Course à l’IA : la Chine redistribue les cartes
Au lieu de développer son IA à partir de zéro, comme OpenAI ou Anthropic, la start-up chinoise a optimisé des architectures déjà disponibles, réduisant ainsi les coûts de développement et d’entraînement de son modèle. Tout cela en étant contrainte d’utiliser des puces moins puissantes, à cause des restrictions américaines sur les exportations de semi-conducteurs vers la Chine. DeepSeek prouve qu’un modèle performant peut être conçu avec des ressources limitées.
L’aspect du code source libre joue un rôle central : en rendant son modèle accessible à tous, DeepSeek suit une philosophie initialement prônée par OpenAI avant son virage vers une approche fermée. Ce choix permet une collaboration mondiale, où entreprises et chercheurs peuvent œuvrer ensemble pour améliorer le modèle.
Mais DeepSeek ne se distingue pas seulement par son modèle économique. Son PDG, Liang Wenfeng, adopte une politique de recrutement atypique, misant sur de jeunes diplômés et des profils issus des sciences humaines plutôt que sur des ingénieurs expérimentés. Selon lui, « l’expérience peut être un frein à l’innovation (tdlr) », car les experts établis ont tendance à reproduire ce qu’ils connaissent déjà, tandis que les jeunes diplômés, moins sûrs d’eux, explorent davantage de solutions nouvelles. Dans une entrevue donnée au média chinois 36Kr, il expliquait : « les travailleurs expérimentés ont des certitudes sur la bonne manière de faire, alors que les jeunes se remettent constamment en question, ce qui les pousse à innover ». Un pari risqué, mais qui, à en juger par le succès fulgurant de DeepSeek, semble avoir porté ses fruits.

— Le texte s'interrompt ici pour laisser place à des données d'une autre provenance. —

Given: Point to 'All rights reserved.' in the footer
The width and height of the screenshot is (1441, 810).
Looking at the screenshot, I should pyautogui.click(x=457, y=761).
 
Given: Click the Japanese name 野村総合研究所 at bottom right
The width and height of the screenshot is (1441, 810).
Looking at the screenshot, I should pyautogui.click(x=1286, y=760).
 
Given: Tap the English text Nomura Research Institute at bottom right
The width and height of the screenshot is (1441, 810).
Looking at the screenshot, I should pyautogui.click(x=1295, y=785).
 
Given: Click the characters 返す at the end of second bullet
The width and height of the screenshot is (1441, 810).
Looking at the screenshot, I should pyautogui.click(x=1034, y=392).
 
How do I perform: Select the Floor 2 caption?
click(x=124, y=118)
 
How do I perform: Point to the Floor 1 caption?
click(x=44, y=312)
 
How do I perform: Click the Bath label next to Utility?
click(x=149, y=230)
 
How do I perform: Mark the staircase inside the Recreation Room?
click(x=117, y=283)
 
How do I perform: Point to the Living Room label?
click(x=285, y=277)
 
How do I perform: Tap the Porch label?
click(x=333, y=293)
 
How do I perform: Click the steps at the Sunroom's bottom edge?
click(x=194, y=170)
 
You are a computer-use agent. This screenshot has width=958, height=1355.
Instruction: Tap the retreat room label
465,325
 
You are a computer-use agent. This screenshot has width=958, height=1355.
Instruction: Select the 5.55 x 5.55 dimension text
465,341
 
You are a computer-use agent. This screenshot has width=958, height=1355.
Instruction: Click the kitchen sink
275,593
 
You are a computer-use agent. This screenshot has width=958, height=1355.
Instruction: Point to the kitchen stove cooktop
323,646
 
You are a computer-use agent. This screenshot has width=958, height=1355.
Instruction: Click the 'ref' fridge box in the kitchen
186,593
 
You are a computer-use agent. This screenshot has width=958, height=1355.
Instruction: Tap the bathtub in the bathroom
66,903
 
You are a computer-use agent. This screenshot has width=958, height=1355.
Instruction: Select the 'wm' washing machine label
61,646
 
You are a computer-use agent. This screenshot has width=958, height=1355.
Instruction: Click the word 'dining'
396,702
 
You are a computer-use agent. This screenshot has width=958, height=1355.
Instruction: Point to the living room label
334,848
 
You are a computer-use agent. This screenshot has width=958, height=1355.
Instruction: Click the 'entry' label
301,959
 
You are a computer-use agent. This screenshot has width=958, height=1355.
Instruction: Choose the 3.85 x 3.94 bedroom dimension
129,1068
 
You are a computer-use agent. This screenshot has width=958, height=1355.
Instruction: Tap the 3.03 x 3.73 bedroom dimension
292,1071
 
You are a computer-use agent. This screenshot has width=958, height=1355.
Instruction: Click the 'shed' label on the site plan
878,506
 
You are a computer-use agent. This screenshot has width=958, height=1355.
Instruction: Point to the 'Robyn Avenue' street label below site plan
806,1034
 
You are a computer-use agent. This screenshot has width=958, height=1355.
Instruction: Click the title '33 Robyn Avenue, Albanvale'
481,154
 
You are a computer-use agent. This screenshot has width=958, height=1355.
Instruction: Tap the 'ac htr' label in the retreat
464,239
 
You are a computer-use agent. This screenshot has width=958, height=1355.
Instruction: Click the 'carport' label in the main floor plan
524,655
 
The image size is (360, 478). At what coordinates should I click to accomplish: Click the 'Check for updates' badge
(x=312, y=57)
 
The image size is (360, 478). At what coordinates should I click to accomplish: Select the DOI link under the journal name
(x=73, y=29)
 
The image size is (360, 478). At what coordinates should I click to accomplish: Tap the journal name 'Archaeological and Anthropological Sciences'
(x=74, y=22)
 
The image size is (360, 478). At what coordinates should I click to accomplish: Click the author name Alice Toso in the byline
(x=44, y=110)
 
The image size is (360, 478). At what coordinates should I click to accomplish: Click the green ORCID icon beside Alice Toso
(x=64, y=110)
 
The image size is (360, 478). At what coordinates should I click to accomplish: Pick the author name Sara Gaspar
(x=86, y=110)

L’arrivée de DeepSeek-R1 bouleverse l’équilibre de la course à l’intelligence artificielle entre la Chine et les États-Unis, un affrontement qui rappelle la course à l’espace du 20e siècle. Conscients de l’enjeu stratégique, les États-Unis avaient tenté d’entraver les avancées chinoises en restreignant l’exportation des puces Nvidia vers la Chine. Pourtant, le PDG de DeepSeek avait anticipé ces restrictions en commandant des milliers de puces performantes à l’avance, lui permettant de bénéficier d’une partie de la puissance des dernières puces Nvidia A100. Les cartes sont désormais rebattues : pour la première fois, un modèle chinois s’impose comme un concurrent direct d’OpenAI. En réponse, ce dernier a dû accélérer la sortie de son modèle « OpenAI o3 mini ». De plus, ce n’est pas seulement DeepSeek qui inquiète les États-Unis : la plateforme de commerce en ligne Alibaba a également annoncé son propre modèle, Qwen 2.5‑Max, qui se dit encore plus performant que DeepSeek-R1, renforçant davantage la pression chinoise sur le marché mondial de l’IA.
Au-delà des enjeux géopolitiques, le choix du consommateur est aussi redéfini. Pour Théophile et Antoine, étudiants en ingénierie à McGill, l’offre de DeepSeek change la donne. « Honnêtement, DeepSeek est gratuit et assez performant pour l’usage que j’en fais », explique Antoine, « payer 20 dollars par mois pour ChatGPT Plus, ce n’est pas négligeable pour un étudiant ». Théophile ajoute également : « de telles initiatives permettent aux géants de se réinventer pour conserver leurs clients, ces percées technologiques sont dans notre intérêt, nous, les consommateurs ».